The 2005 Tour of Solar Homes showed some interesting new ideas are coming onto the market.

One home used an easy to install solar laminate from Uni-Solar. It's a photovoltaic system in the form of a thin flexible material that is rolled out onto the roof surface. It's self adhesive so the normal costs associated with metal frames are avoided. It must be applied to a metal roof, so it's suitable for some porch roofs and commercial buildings with metal roofs. This laminate took the homeowner about an hour to install. It produces about .5 kW (500 watts). Uni-solar also makes roofing shingles with PV capabilities.

metal porch roof with UNISOALR flexible solar laminate



A new type of collector for heating water is showing up. They're called evacuated-tube collectors.
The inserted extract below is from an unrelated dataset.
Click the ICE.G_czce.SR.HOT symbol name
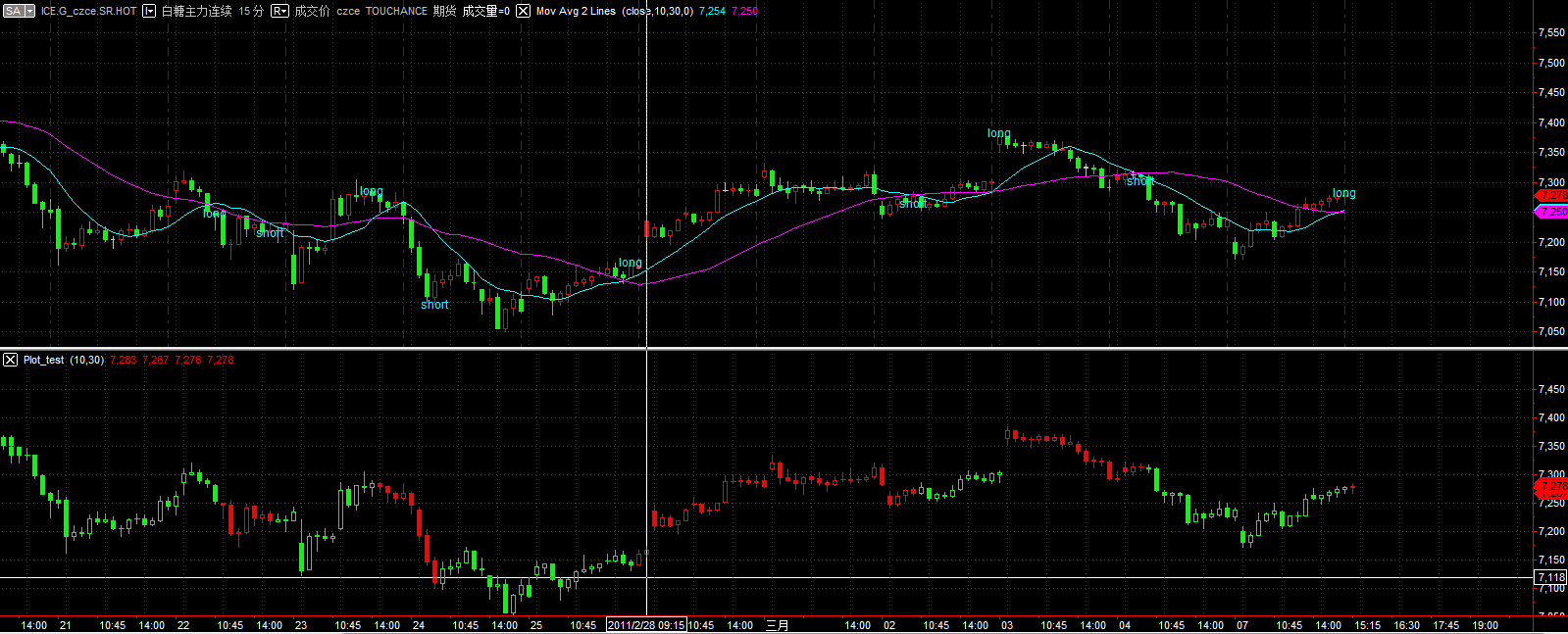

Also in use was a fuel cell system that can produce up to 5 kW (kilowatts) from Plug Power. The only emissions these have are water. Four hydrogen canisters (similar to regular propane tanks in size) supply hydrogen to the unit. There's no noise. While these units are very expensive, hopefully they will come down in price.

Plug Power fuel cell



Another interesting piece of technology is a very intelligent battery backup system from GridPoint. There's no messy batteries exposed; everything's in a high tech looking steel case. The system is self monitoring, so if the unit stops working properly, it "phones home" to the GridPoint company, and the problem should be fixed before the next power failure occurs. These aren't cheap, but are top of the line in battery backup.

GridPoint battery backup


Several homes used passive solar design. The owners' utility bills tend to be quite low due to a thoughtful home design. Some designs used include, very thick outer walls, a southern exposure, lots of large windows on the south facing wall with minimal use of windows on north walls, and overhangs above windows to let direct sun in during the winter, but block it in the summer. Some of these homes tended to be a little smaller, so there was less space to heat and cool.